What is required — Write the next few sentences of the passage about Peggy Guggenheim, picking up after its final line. The listing that follows it is not part of that passage.

Quoted passage —
She was a lady of culture, she was a wealthy, someone who loved to take care of her friends, and someone in love for art. Artists loved her because they understood that she was serious in her intentions.
Before the arrival of the Second World War, Peggy escaped in the USA with her friends, ex husbands directed to the USA and bringing with her the art that in the while she had accumulated.

Then, after the creation of Art of this Century, the promotion of Jackson Pollock still an emerging artist, and many other ones, the idea of leaving the USA for a place in Europe where setting her museum. Forever.
But where?

Thanks to the Biennale she visited once to Venice, Peggy fell in love for that city and she ended up to create the museum in the Serenissima.

She spent in that beautiful italian city decades. Her guests and friends were Truman Capote, Tennessee Williams, Prince Philip and many other ones.

But, what will remain of her are not her excesses, are not her eccentricities, are not her family-problems but the words of a proprietor of a café on the edge of Campo Sant'Aponal, who synthesizes her life and legacy very well. When ms.Prose told him that she was in Venice because she was writing a book about Peggy Guggenheim that man's eyes became bright: "Oh, la Peggy!"

Data shown —
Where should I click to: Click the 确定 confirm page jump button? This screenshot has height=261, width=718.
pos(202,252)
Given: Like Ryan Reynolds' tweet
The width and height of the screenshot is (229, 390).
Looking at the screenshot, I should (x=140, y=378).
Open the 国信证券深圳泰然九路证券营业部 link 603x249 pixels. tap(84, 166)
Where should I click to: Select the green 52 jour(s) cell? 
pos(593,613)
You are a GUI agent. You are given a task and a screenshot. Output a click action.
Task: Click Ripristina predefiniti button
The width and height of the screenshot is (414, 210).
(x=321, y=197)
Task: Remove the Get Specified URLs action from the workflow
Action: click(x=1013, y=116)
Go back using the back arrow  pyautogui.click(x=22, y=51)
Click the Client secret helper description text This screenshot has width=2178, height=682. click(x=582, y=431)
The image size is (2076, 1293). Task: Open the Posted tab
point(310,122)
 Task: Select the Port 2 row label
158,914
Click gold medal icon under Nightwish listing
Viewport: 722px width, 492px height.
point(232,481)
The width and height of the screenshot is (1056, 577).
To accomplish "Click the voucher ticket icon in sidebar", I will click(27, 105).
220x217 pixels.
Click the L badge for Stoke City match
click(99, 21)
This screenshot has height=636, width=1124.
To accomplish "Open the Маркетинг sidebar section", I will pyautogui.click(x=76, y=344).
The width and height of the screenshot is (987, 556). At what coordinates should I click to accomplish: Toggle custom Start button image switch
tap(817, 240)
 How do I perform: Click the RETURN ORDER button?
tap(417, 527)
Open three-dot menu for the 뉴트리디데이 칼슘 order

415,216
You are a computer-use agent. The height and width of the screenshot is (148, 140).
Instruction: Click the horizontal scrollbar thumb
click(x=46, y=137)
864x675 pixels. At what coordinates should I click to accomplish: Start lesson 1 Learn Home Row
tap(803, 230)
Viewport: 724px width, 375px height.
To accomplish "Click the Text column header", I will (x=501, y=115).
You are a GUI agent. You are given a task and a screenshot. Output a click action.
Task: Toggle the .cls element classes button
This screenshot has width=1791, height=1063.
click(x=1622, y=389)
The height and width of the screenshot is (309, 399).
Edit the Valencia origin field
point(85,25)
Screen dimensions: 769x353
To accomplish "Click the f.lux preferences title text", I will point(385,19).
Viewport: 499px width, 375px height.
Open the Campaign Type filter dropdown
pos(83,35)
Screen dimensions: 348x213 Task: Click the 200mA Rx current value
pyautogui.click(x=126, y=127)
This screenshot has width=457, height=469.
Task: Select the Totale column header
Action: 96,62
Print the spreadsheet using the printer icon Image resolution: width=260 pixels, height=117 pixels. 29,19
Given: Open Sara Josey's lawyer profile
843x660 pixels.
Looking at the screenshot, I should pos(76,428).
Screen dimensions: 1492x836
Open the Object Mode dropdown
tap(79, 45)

Response to this task —
And he started to tell.
To tell to the writer that he was a young artist when he knew Peggy Guggenheim and that it was thanks to her if Italy discovered the Abstract Impressionism and if Venice considers Guggenheim a heroine because she completely changed the face of that city in better thanks to her museum. Close to Titians and Tintoretto people admires the beauty Peggy Guggenheim built during her tormented life. A tourbillon.
I love to imagine the owner of that café reading this book right now thanking the good inspiration that brought Peggy Guggenheim once to Venice.

Highly recommended.

I thank Yale Press and Jewish Lives for the physical copy of this book.